Anxiety comes in many different forms. For me, it has been a struggle throughout my entire life. I had been experiencing symptoms before I even knew what to call it.
I’ve questioned where my anxiety derived for a long time, but ultimately have decided that is a pointless feat. Whether it is from a chemical imbalance or past trauma, all I can really do is live with it.
I finally had the guts up to see a therapist back in 2015. I can’t say I’ve completely enjoyed every session. My anxiety always flares up, my palms sweat, I often avoid eye contact with her — but I still show up, for myself.
Despite how often I give one-word answers and bypass the tough questions, since starting the sessions I’ve learned a surprising amount about myself. These are the things I have been able to see pretty clearly are products of my anxiety, which has, in turn, helped me, become more aware of the moments I need to take a moment for myself.
Avoidance comes in many forms. Sometimes a desperate need to as far away from the situation that is making me uncomfortable as possible, sometimes letting 3,000 emails build up in my inbox and never checking one.
When relationships have gotten hard, I always seem to take the most obvious example of avoidance: silent treatment. My version of silent treatment never feels like it is to get the other person’s attention, it usually comes from a place of wanting to save myself from any discomfort I might feel. I’ve learned this is the cheap way out and only ever hurts the other person.
2. Over Committing Myself
Being the anxious wreck I am internally, you would think I struggle to function in everyday life. Somehow, however, I am able to keep smile and power through most days. That being said, when I first began seeing my therapist she recommended I try taking one day a week off from school, from interning and from my job. While I know lots of people have more rigorous schedules, for me it was just too much to maintain my mental health. But taking a day off a week that had nothing productive planned other than “relaxing” felt completely impossible.
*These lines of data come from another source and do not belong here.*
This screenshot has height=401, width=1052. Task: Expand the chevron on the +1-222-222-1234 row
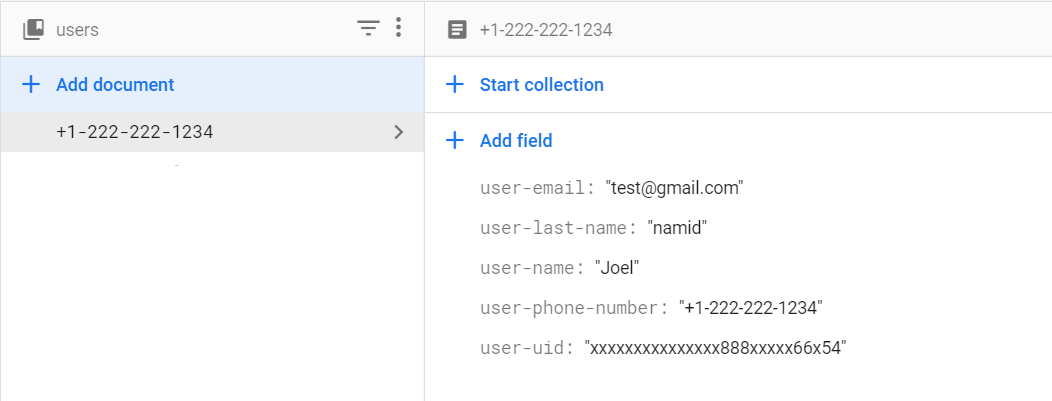click(x=399, y=132)
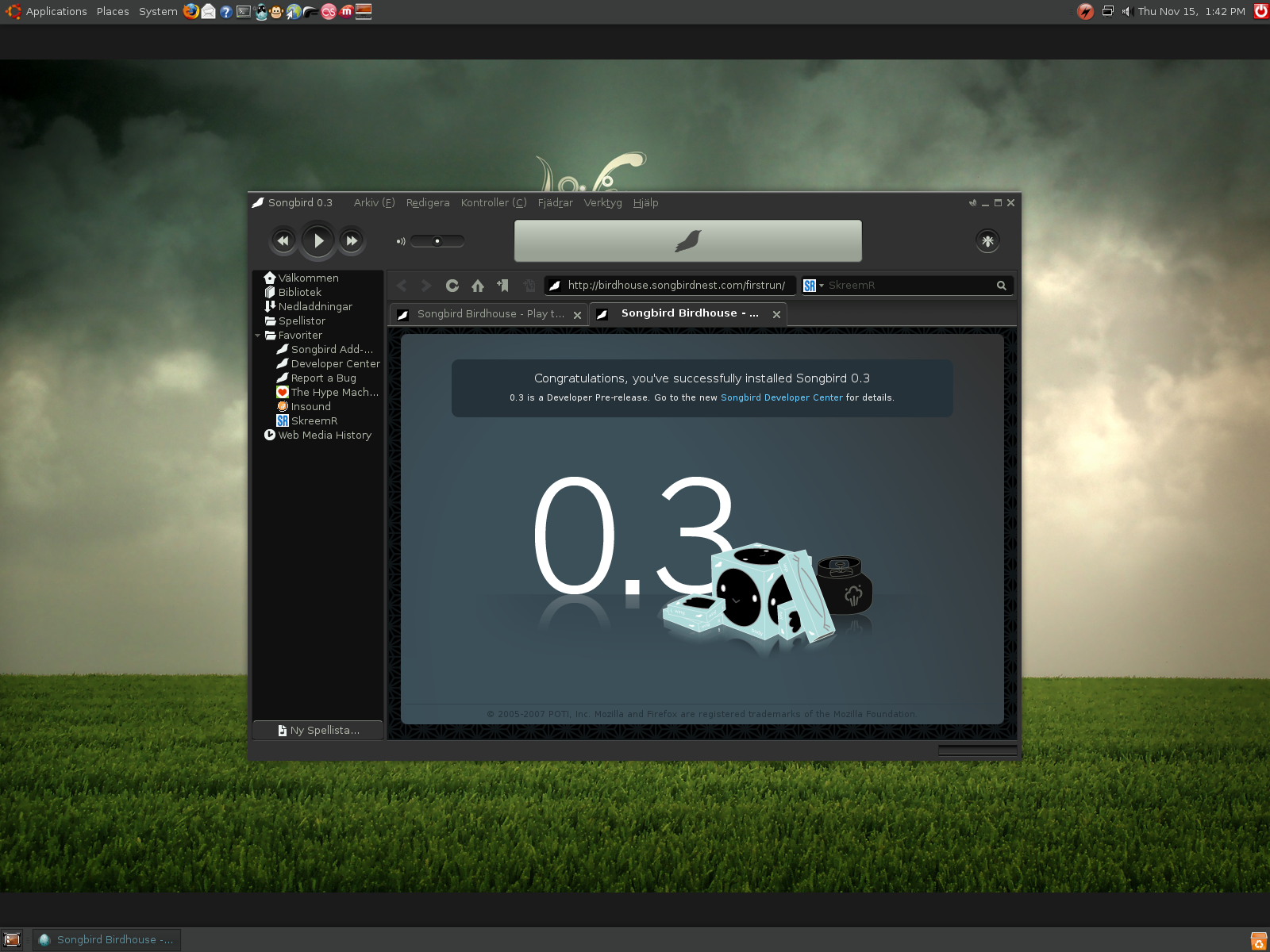This screenshot has width=1270, height=952.
Task: Click the Ny Spellista button
Action: 318,731
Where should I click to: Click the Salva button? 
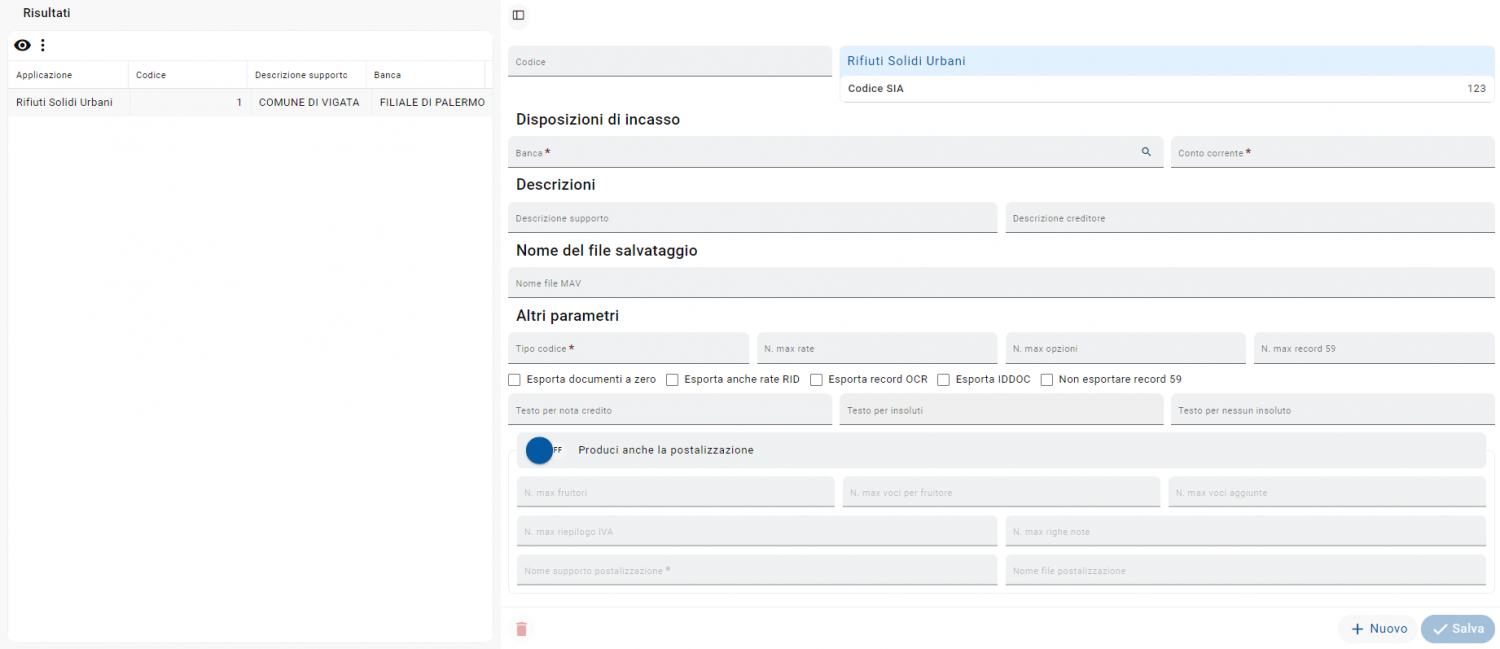1457,629
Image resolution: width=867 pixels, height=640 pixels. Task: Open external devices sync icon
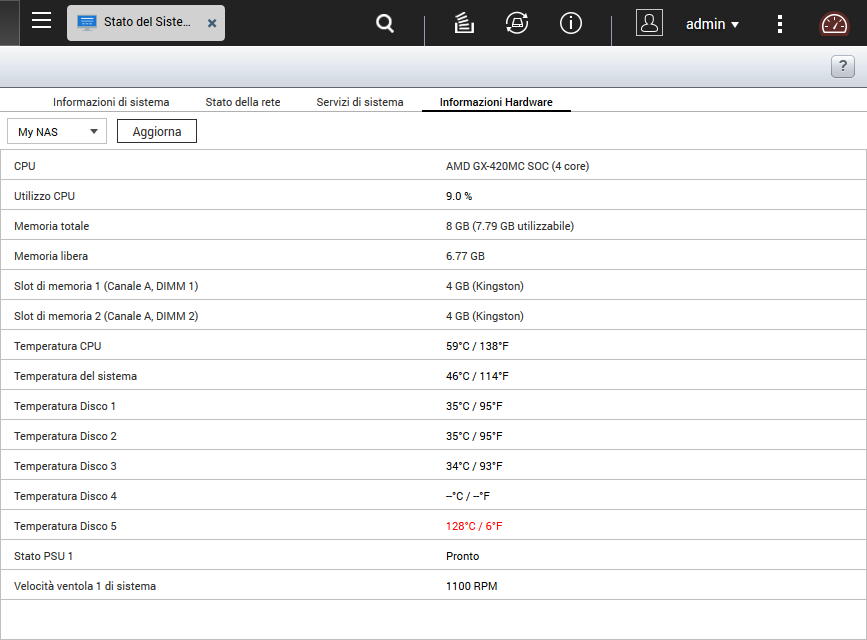[517, 24]
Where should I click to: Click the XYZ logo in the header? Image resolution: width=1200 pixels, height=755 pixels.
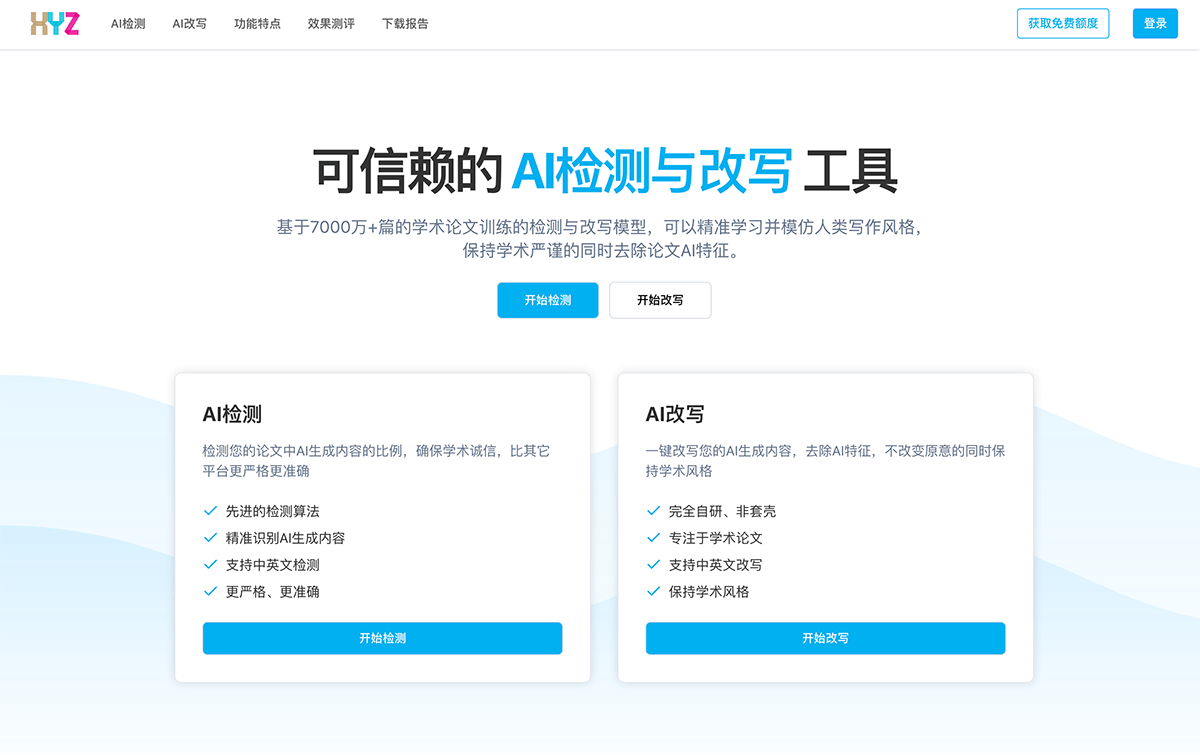[x=55, y=24]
Every time I’d see my therapist she’d ask if I took Saturday off and I’d explain how there was an extra shift at work and I had to help a friend out and there was just no way. Today, I just returned from a weekend at a resort in Mexico. I took a day off of work and the world didn’t. Still I struggle with the urge to fill every second of my time just so I never have a moment alone with my thoughts- but I’m working on changing that and embracing moments of calm.
3. Picking at my Skin
Yes, this is probably the “grossest” of my habits. When I’m feeling extra anxious I often need to do something with my hands. That tends to be ripping off my own skin. How the habit got start I’m not sure, but I have always struggled with dry lips and acne. Rather than addressing these problems I tend to pick at them, let them fester and ultimately make them worse, I great analogy for my life.
This is something I have not yet found relief from. I am my skins own worst enemy a lot of days. The only way I have found to stop this terrible habit is to find something else to do with my hands. As cliché as it sounds, a stress ball has been a good replacement.
4. Random Crying Sessions
While I would say I do a pretty solid job at holding it together, there are moments where I simply cannot and that’s okay. I’ve learned the longer I hold it in the worse it is when I let it out. Instead of trying to “fix” this one I’ve learned to embrace by knowing when it is time to get out of a situation and take a moment for myself.
Sometimes it happens in front of friends or boyfriends I always a feel a bit ashamed after but I’m learning that the ones who stick around through it are the right people for me.